*** Data excerpts Section Begins ***

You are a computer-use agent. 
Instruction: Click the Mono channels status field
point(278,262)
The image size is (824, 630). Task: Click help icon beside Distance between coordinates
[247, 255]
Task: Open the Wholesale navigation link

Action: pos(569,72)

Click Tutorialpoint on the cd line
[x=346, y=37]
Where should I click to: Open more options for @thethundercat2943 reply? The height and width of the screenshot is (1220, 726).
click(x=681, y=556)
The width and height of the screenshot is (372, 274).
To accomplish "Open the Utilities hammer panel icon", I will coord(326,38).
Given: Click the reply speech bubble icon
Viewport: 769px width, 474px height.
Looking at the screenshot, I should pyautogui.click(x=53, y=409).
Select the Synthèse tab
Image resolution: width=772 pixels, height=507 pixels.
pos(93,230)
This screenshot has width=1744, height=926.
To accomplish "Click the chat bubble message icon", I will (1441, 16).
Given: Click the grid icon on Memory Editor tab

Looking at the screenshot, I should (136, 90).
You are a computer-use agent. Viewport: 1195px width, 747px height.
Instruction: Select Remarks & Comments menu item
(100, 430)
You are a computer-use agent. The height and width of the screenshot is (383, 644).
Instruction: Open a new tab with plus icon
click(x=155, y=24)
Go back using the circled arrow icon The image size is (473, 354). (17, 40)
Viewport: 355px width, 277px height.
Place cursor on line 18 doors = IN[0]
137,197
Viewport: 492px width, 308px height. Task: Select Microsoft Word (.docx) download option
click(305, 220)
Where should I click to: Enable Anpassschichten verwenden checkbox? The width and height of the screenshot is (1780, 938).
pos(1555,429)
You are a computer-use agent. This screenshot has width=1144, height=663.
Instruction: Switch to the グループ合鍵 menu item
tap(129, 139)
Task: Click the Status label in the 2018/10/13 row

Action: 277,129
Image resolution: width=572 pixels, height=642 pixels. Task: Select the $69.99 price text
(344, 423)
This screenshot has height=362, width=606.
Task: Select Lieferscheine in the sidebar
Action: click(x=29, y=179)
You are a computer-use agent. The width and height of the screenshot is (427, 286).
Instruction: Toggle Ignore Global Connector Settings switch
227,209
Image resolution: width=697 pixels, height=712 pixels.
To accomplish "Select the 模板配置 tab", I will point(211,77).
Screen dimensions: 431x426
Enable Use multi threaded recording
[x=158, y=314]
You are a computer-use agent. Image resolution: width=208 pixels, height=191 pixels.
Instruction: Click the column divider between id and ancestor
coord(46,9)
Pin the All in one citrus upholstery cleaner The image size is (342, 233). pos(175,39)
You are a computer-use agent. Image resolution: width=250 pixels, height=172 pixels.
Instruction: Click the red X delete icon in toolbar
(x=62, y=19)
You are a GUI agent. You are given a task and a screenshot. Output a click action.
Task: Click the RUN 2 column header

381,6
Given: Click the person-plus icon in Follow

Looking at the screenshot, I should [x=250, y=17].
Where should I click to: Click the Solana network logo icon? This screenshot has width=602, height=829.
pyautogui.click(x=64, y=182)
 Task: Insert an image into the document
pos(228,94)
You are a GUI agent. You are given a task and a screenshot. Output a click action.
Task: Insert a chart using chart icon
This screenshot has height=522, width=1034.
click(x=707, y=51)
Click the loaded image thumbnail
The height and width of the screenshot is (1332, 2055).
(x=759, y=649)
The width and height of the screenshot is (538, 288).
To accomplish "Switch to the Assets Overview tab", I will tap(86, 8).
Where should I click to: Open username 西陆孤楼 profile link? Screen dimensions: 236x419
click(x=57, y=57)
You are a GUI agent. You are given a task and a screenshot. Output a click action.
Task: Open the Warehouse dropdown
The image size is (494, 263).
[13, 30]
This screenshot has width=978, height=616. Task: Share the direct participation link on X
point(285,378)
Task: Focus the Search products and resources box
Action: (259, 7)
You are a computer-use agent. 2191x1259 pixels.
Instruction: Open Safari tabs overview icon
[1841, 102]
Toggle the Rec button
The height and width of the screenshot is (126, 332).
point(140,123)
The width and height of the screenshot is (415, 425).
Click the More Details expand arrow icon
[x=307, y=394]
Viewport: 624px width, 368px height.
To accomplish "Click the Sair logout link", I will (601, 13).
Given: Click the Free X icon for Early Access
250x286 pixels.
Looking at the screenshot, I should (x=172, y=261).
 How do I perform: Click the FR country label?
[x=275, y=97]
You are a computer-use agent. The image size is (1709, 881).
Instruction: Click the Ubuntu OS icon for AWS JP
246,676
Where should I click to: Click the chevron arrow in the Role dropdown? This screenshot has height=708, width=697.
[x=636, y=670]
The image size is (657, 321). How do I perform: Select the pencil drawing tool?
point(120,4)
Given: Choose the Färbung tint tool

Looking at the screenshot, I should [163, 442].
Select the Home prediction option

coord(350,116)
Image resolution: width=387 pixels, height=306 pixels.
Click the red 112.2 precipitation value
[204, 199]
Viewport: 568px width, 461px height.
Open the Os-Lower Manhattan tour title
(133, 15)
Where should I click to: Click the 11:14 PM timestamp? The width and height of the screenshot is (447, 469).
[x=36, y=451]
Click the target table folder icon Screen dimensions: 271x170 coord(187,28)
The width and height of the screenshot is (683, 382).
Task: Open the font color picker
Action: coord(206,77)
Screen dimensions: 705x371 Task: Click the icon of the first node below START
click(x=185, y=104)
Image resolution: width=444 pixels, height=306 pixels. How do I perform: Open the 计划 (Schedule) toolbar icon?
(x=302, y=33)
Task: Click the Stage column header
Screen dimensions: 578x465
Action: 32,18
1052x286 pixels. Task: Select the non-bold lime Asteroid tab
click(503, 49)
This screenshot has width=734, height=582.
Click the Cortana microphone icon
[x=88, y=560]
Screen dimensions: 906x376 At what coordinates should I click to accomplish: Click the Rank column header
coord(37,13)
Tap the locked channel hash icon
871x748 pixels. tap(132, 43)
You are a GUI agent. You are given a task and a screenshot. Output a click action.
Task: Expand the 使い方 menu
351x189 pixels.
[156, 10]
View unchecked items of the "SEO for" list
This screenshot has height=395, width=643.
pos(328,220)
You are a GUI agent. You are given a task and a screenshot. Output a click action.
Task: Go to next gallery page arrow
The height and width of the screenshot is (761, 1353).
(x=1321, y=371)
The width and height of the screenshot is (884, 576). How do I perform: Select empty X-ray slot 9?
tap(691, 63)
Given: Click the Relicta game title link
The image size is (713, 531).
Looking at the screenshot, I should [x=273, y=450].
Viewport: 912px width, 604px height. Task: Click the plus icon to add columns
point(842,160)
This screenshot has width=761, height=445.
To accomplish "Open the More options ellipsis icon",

*** Data excerpts Section Ends ***

◆ Problem to work on ◆
The range begins at the line containing "The width and height of the screenshot is (884, 576)." and ends at the last line of the entries; reproduce it exactly.

◆ Reply ◆
The width and height of the screenshot is (884, 576). How do I perform: Select empty X-ray slot 9?
tap(691, 63)
Given: Click the Relicta game title link
The image size is (713, 531).
Looking at the screenshot, I should [x=273, y=450].
Viewport: 912px width, 604px height. Task: Click the plus icon to add columns
point(842,160)
This screenshot has width=761, height=445.
To accomplish "Open the More options ellipsis icon",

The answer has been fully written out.